Walking the streets of Seattle, one could sense political empowerment mingling with the tear gas. For the first time the youth of America, previously relegated to the slackerdom of the letter X, were making history. "I felt really empowered," said Alisa Simmons, 22, who traveled to Seattle from the University of Oregon. "I felt like I was part of a group, a movement of people. When people were smashing Starbucks I started dancing in the streets, because there was a feeling that these are our streets, this is our world, and we're going to block it off and dance in these streets. That was the first time I felt like that, that I was a direct part of democracy."
Political participation and civil protest traditionally have had an uneasy relationship. Today, though, they hold equal authority. The 1960s, a decade that began with the election of JFK and ended with a siege in Chicago, saw a transformation of protest so significant that today a '60s arrest record is as proudly displayed as a Purple Heart. Previous protest movements -- labor in the 1920s, communism in the 1950s -- enjoy little of the prestige the middle class now affords the '60s battles over civil rights, women's liberation and the Vietnam War. The virtue of protest is celebrated in mainstream culture -- Seattle Mayor Paul Schell explained his decision to allow the protests to occur by noting "members of this administration marched in the '60s." The rugged virtues of civil disobedience, combined with a decade-long deficit of political heroes, is a potent force.
But while the younger generation in the skirmishes of Seattle draws on the legacy of '60s radicalism, it is equally influenced by the greedy prosperity and Internet millionaires of the '80s and '90s -- everything worth doing is worth doing quickly, and the greatest rewards usually come fast. So when the anarchists and looters joined the streets, the discipline to stop them was in abeyance.

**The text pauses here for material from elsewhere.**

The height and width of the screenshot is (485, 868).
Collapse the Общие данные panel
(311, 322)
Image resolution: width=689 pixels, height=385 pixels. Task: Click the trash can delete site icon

"This is a nonviolent protest!" one protester screamed as black-clad denizens kicked down doors and spray painted walls. "We are not supposed to be doing this," he continued as the surrounding crowds looked on passively. "At least they are only hitting multinational corporations," someone retorted as a Voicestream store was looted. And as damage estimates grew into the millions of dollars, anti-WTO protests became increasingly lost amidst a battle between police and protesters that made little mention of global trade. Anyone who had come to Seattle to attempt a real discourse on the problems of globalization was quickly relegated to the sidelines of media coverage. And drawing on the lessons of the '80s, no one was willing to accept responsibility for the damage committed during the protests -- especially the organizers.
"The people responsible for the spray painting is the WTO," said Kathy Barrey, a trainer for the Direct Action Network, the group that provided housing and training for many of the twentysomething protesters in Seattle. "The WTO has sparked the violence that erupted today by creating violence on us and the world," she continued before being interrupted by a brick thrown through the window of DAN's headquarters.
My clearest perspective on the week-long protests came, suddenly, on the first day. As I walked out of the People's Assembly, where a celebratory atmosphere combated the drizzly rain and thousands watched projected images while munching $4 Chicken Fajita Wraps and $3 Green Life Smoothies, I stumbled upon a small "Free Tibet" rally. President Bill Clinton wants China admitted to the WTO, and this small group of 40 intensely solemn protesters was demanding the freedom of their homeland in song and chant. The ranks maintained perfect discipline. Nothing joyous or uplifting infected the fierce determination of the choruses, no spontaneous self-congratulation marred the united voice. These were people who actually knew totalitarianism, and their right of protest was too important to squander.
But you probably didn't hear about them -- they hadn't roped off any areas for the television cameras.